SOURCE MATERIAL –
»»

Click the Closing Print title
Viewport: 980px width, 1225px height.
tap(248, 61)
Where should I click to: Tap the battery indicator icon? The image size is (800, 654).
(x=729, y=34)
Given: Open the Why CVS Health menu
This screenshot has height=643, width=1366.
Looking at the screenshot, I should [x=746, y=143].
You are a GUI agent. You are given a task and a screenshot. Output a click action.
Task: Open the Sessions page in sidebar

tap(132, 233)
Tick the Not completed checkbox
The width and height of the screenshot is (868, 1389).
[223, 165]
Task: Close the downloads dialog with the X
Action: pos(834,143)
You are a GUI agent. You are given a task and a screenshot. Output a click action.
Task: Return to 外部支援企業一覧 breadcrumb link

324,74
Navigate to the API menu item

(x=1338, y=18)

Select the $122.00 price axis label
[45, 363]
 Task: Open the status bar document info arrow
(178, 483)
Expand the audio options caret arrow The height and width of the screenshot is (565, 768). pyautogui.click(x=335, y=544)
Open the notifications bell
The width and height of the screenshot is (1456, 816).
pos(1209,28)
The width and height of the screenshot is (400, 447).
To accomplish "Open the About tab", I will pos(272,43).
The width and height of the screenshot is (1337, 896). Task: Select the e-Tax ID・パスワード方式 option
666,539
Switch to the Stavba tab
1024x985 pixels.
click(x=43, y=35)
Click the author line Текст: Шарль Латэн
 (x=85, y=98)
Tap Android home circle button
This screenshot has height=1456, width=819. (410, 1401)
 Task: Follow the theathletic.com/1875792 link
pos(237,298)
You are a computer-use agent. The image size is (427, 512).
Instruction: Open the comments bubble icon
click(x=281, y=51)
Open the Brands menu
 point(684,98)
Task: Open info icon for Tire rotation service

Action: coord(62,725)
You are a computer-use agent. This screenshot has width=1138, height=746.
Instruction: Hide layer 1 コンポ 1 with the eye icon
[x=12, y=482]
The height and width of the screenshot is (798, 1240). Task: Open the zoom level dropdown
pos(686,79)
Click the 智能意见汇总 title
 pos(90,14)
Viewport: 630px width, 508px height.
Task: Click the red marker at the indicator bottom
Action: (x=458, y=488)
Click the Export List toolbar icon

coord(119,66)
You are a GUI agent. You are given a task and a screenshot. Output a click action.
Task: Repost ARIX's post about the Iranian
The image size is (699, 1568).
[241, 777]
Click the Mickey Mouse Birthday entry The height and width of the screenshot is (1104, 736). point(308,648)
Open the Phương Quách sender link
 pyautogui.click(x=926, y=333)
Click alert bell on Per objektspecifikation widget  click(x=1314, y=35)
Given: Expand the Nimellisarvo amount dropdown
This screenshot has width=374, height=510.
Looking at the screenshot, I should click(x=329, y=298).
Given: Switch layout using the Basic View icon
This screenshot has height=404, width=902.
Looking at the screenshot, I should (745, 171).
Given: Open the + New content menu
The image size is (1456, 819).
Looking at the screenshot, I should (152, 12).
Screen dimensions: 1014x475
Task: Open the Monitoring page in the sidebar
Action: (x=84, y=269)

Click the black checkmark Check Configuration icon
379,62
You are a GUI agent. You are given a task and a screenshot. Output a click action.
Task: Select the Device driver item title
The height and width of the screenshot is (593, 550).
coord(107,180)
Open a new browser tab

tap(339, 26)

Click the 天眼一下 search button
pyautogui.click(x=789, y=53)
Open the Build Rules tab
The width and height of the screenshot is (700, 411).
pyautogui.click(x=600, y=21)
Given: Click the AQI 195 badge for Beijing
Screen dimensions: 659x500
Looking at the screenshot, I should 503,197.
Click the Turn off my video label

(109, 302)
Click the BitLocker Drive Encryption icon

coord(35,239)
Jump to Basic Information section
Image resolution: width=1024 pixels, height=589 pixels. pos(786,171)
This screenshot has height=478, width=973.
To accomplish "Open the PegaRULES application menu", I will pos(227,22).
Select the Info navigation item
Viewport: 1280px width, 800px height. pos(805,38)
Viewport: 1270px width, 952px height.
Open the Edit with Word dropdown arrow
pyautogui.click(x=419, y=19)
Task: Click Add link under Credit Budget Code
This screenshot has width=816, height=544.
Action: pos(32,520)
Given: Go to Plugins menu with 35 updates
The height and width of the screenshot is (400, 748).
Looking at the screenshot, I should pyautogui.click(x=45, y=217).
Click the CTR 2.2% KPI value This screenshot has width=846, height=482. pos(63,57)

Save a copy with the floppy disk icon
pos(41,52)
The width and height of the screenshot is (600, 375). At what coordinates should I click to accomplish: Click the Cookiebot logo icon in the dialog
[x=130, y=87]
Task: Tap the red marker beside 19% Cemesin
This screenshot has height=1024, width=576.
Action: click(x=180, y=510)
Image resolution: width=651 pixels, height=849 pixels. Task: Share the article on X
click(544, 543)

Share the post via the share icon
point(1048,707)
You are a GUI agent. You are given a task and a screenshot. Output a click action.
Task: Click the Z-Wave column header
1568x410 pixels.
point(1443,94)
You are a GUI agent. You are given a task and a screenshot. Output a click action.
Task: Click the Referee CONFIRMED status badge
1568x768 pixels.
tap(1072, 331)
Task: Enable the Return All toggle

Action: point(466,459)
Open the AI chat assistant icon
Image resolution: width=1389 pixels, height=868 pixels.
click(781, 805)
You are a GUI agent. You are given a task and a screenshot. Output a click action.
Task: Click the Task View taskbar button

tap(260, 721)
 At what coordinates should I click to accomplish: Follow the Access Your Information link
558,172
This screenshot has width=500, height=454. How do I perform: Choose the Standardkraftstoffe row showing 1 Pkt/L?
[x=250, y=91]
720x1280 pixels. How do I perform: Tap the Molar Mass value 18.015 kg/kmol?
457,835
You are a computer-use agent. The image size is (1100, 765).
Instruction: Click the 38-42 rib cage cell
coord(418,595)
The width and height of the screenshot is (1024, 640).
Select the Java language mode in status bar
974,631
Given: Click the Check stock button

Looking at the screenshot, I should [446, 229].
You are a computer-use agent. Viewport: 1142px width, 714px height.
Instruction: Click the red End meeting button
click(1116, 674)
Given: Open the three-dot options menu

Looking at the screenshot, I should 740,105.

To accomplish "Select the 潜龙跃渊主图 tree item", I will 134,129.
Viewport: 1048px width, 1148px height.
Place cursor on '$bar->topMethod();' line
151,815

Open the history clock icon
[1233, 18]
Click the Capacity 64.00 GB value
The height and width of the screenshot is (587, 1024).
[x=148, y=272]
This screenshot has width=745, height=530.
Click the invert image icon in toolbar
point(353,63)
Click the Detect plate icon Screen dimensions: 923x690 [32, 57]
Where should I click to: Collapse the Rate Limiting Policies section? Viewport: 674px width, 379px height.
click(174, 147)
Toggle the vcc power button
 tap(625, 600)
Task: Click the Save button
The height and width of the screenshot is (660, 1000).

««

All lines holding the word "computer" must be copied from the data.

You are a computer-use agent. The image size is (427, 512).
You are a computer-use agent. This screenshot has width=1138, height=746.
You are a computer-use agent. The image size is (1100, 765).
You are a computer-use agent. Viewport: 1142px width, 714px height.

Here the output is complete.